### Prompt 1
Using the text on making big decisions together, say whether each statement agrees with it: (a) drawing up lists of pros and cons usually brings clarity; (b) big decisions are hard and costly to correct if they turn out wrong; (c) winning the lottery is named as something forced on you by life. Answer yes or no for each and quote the words that decide it.
### Prompt 2
Retype the part of the text on making big decisions together starting at "Big decisions affect" and ending at "both of you.".

--- BEGIN Text provided ---

From time to time something comes along where you have a decision to make that has a big impact on your life together. This could be something you are choosing that will improve your life together such as moving home, having another child, replacing the car, sending kids to public or private school. It could be something forced on you by life, such as losing a job, illness, a parent coming to live with you, winning the lottery etc.
Big decisions affect many parts of our lives and usually require us to use a good part of our financial resources. They are also hard and costly to correct if we get them wrong – so we really want to make sure the decision is a good one. This means investing time and energy in exploring the decision and making it.
I’m going to assume for the rest of the article that your relationship is one where you want to decide together and not one where only one of you will make the big decisions. In other words, a relationship where the power is shared and you want to take into account the preferences, ideas and wishes of both of you.
The Easy Big Decisions
If you are both fully in agreement about what to do then it’s easy. It may be something that is just obvious to you both, or one where the decision makes itself because there is only one viable option.
In this case, just get on with it.
Decide, implement and move on.
The Not-So-Easy Big Decisions
If you have different ideas, how do you approach it in a way that is good for you both? How do you avoid turning a decision into a conflict or a rift in the relationship?
A common approach is to separate the decision from the relationship and focus on the merits of each position. In its simplest form this means to draw up a list of pros and cons for your preferred option and a similar list for your partner’s preference. I find this rational approach rarely works and usually ends up simply adding contradictory reasons on both sides that entrench preferences even further and create more confusion than clarity.

--- END Text provided ---
--- BEGIN Stored data ---

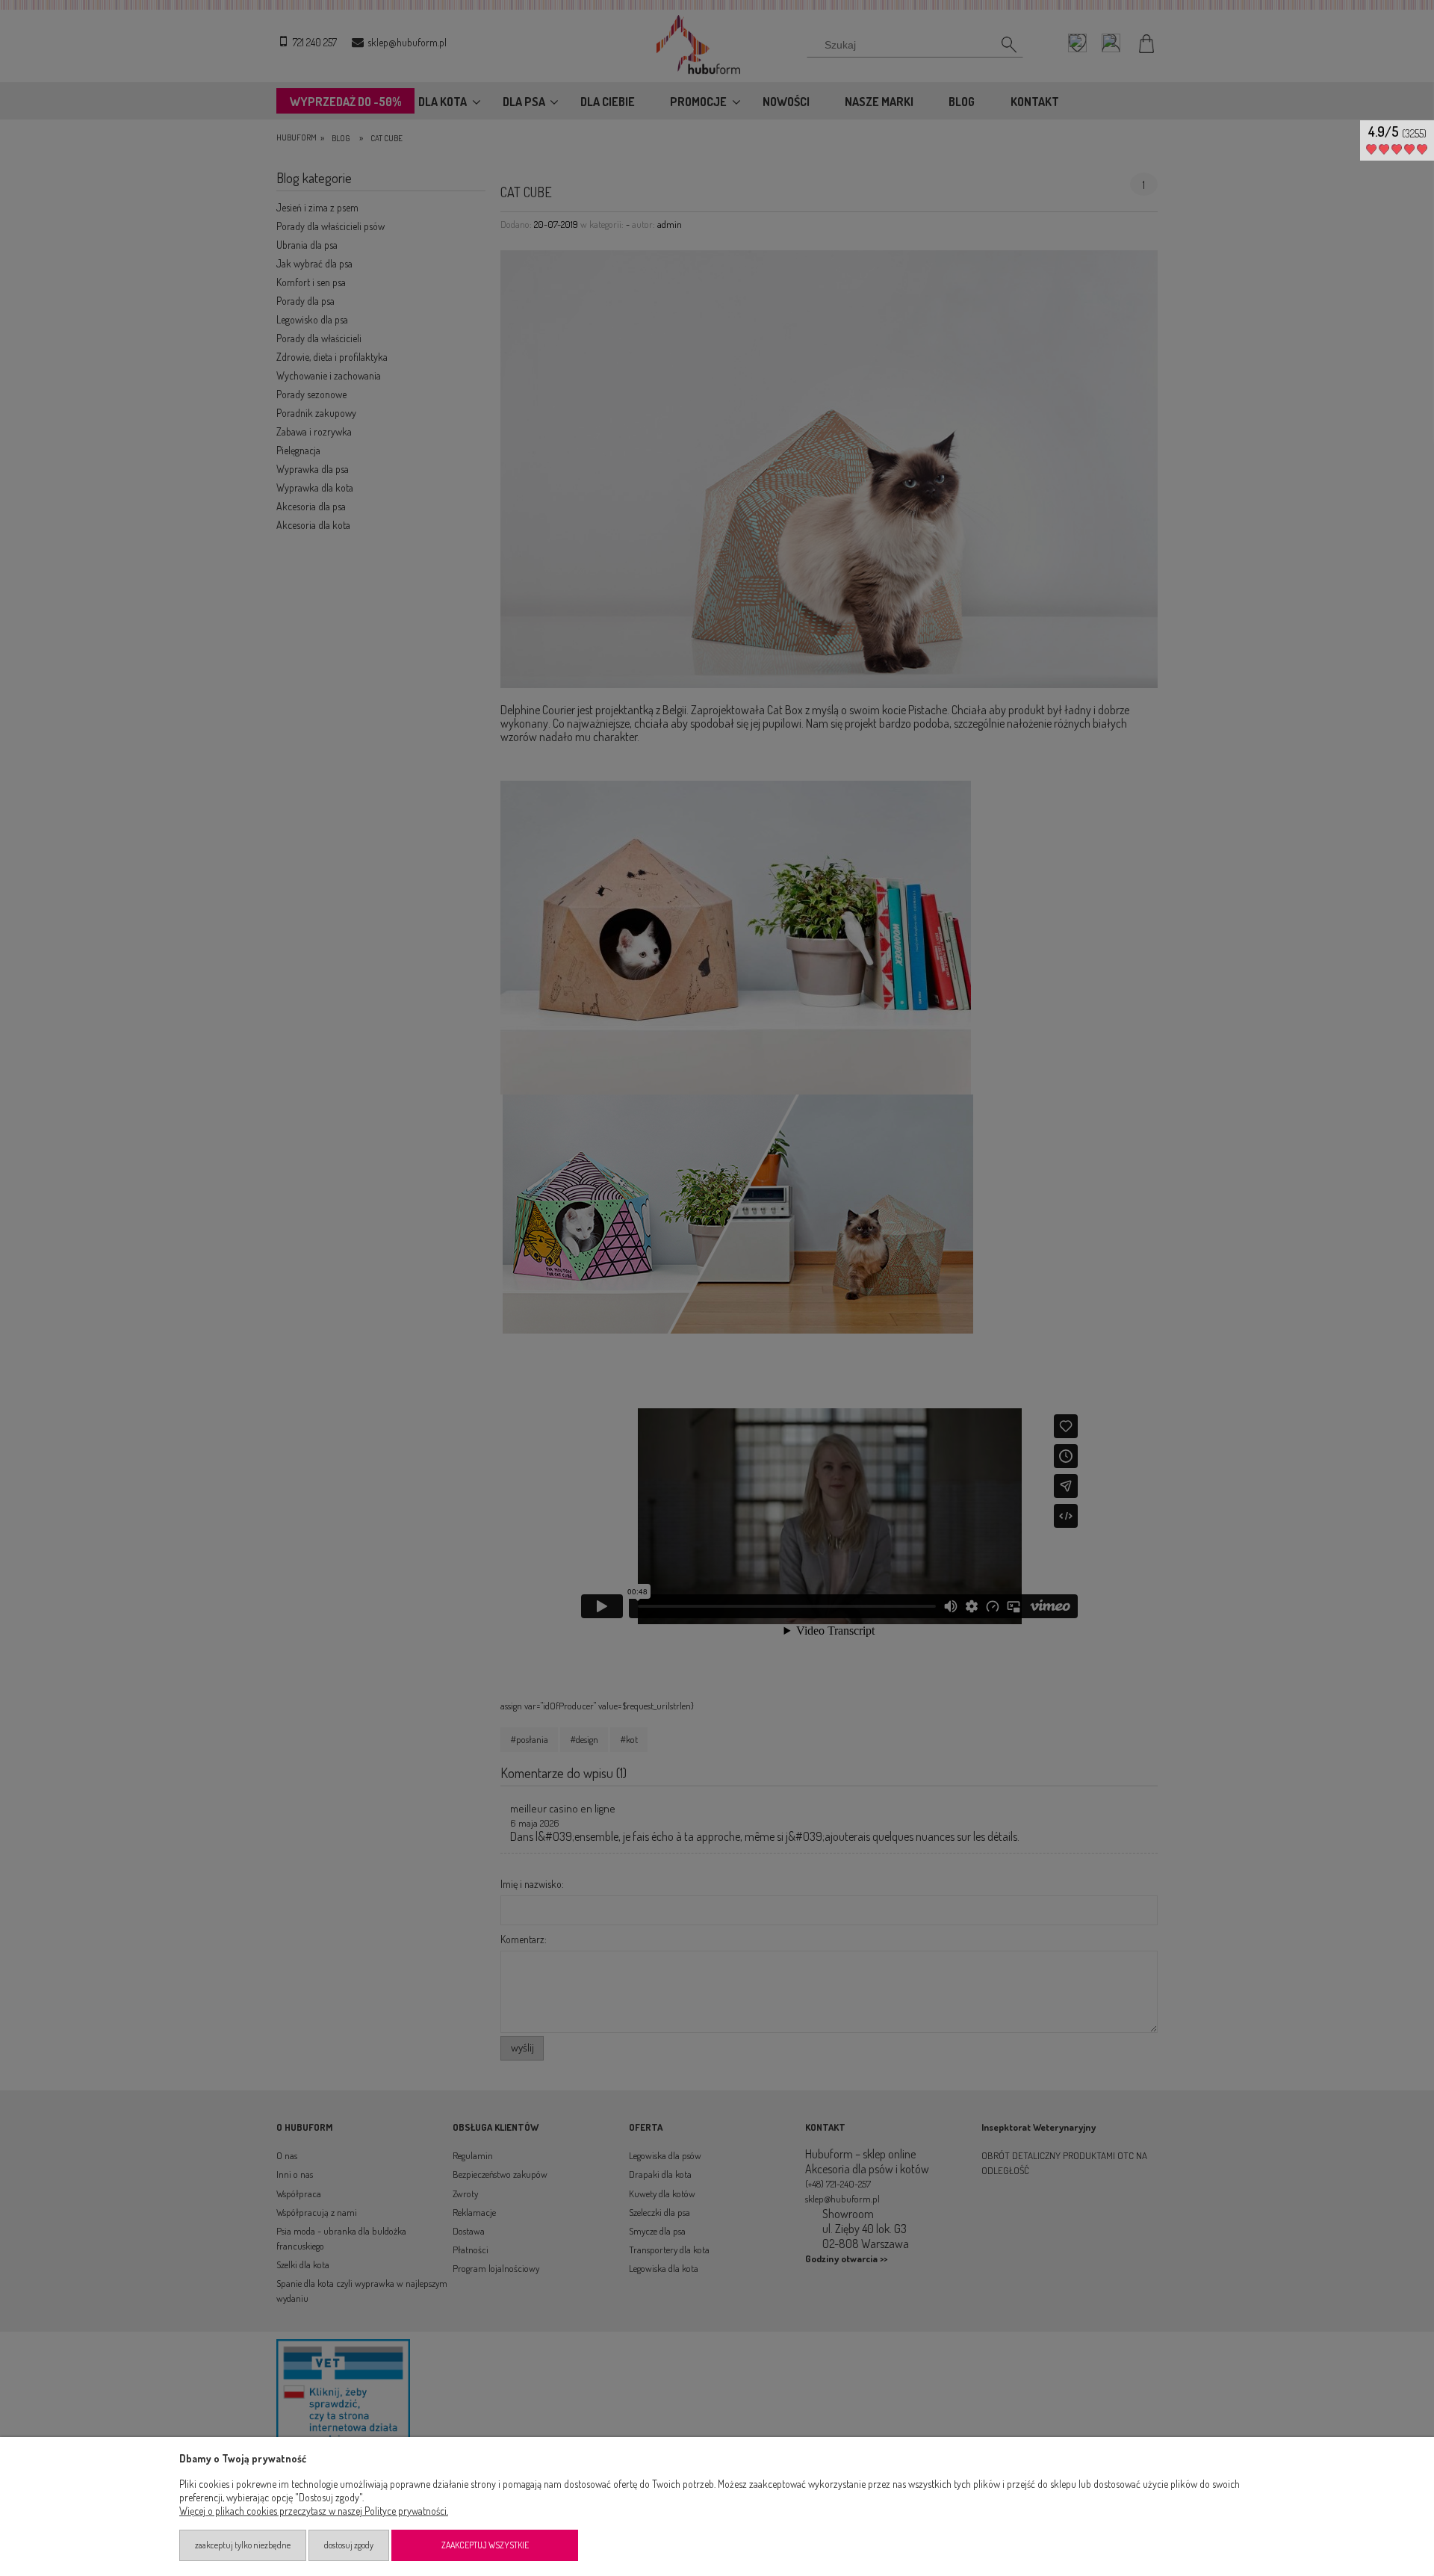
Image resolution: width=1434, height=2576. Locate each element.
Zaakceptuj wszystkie (485, 2545)
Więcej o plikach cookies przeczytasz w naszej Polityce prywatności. (313, 2510)
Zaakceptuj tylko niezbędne (243, 2545)
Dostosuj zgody (348, 2545)
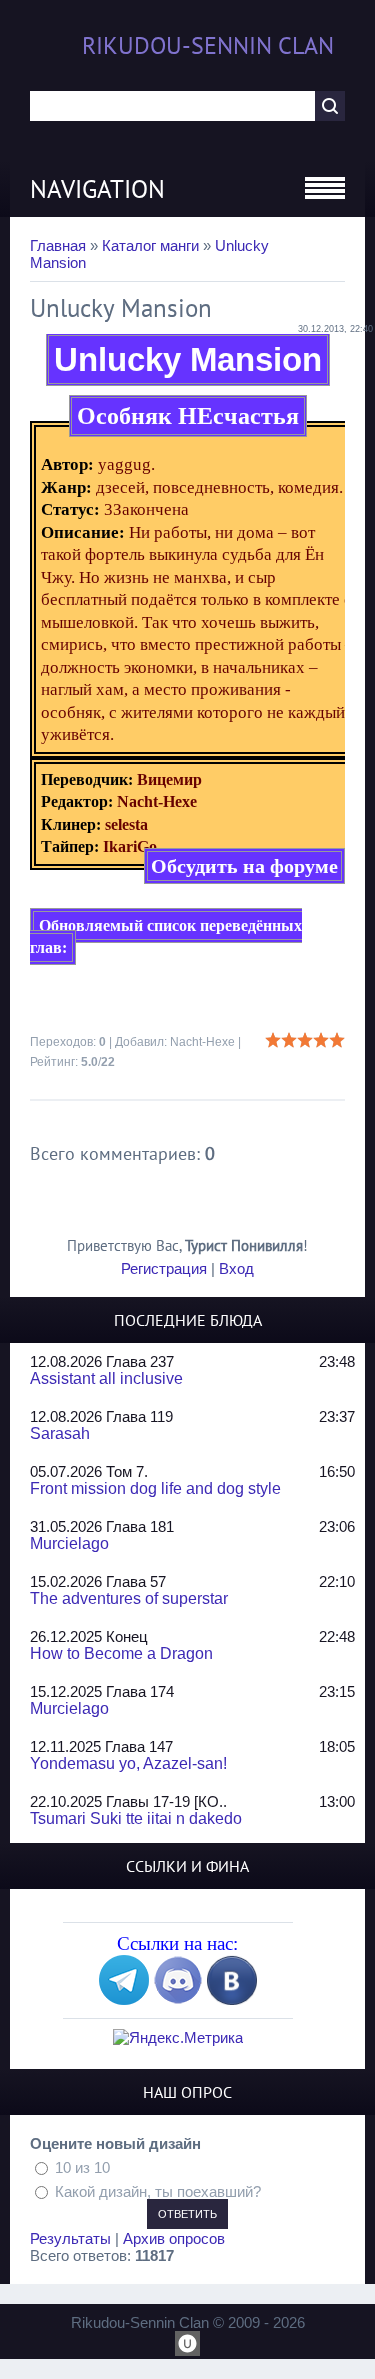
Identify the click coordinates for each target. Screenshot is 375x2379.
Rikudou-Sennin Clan (208, 45)
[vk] (232, 1999)
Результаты (70, 2238)
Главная (58, 245)
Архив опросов (174, 2238)
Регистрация (164, 1268)
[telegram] (124, 1999)
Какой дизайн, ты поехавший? (158, 2190)
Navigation (97, 189)
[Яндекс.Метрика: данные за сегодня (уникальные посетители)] (178, 2037)
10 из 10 (82, 2167)
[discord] (178, 1999)
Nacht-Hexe (202, 1042)
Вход (236, 1268)
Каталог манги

--- END Stored data ---

### Exercise solution 1
(a) No: "create more confusion than clarity"
(b) Yes: "They are also hard and costly to correct if we get them wrong"
(c) Yes: "It could be something forced on you by life, such as losing a job, illness, a parent coming to live with you, winning the lottery etc."

### Exercise solution 2
Big decisions affect many parts of our lives and usually require us to use a good part of our financial resources. They are also hard and costly to correct if we get them wrong – so we really want to make sure the decision is a good one. This means investing time and energy in exploring the decision and making it.
I’m going to assume for the rest of the article that your relationship is one where you want to decide together and not one where only one of you will make the big decisions. In other words, a relationship where the power is shared and you want to take into account the preferences, ideas and wishes of both of you.